Joseph Commey

Personal information
- Born: Joseph Nii Commey 5 May 2003 (age 23)

Sport
- Sport: Boxing
- Weight class: Featherweight, Lightweight

Medal record
Men's amateur boxing
Representing Ghana
Commonwealth Games
| Silver medal – second place | 2022 Birmingham | Featherweight (-57 kg) |
African Games
| Gold medal – first place | 2023 Accra | Lightweight (-60 kg) |

= Joseph Commey =

Ghanaian boxer (born 2003)

Joseph Commey (born 5 May 2003) is a Ghanaian boxer.

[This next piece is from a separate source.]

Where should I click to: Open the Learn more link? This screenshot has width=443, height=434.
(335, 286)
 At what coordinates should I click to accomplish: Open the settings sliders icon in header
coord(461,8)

He represented Ghana at the 2022 Commonwealth Games.

On 3 August 2022, Commey defeated Alex Mukuka of Namibia to progress to the semifinals and automatically guaranteed Ghana its first bronze medal at the 2022 Commonwealth Games if he lost the semi-final bout. Commey went on to win his semi final match against India's Hassam Uddin Mohammed to make it to the finals against Jude Gallagher of Northern Ireland of which Gallagher won by a walkover due to Commey falling ill and declared unfit to box. He is a product of the Black Panthers Boxing Club in Accra headed by Ebenezer Adjei. Joseph Commey is a junior brother of John Commey, a very promising boxing star who died after short illness on Saturday August 22, 2020. Prior to the Commonwealth Games 2022 in Birmingham, Commey has never lost a fight in his amateur boxing career.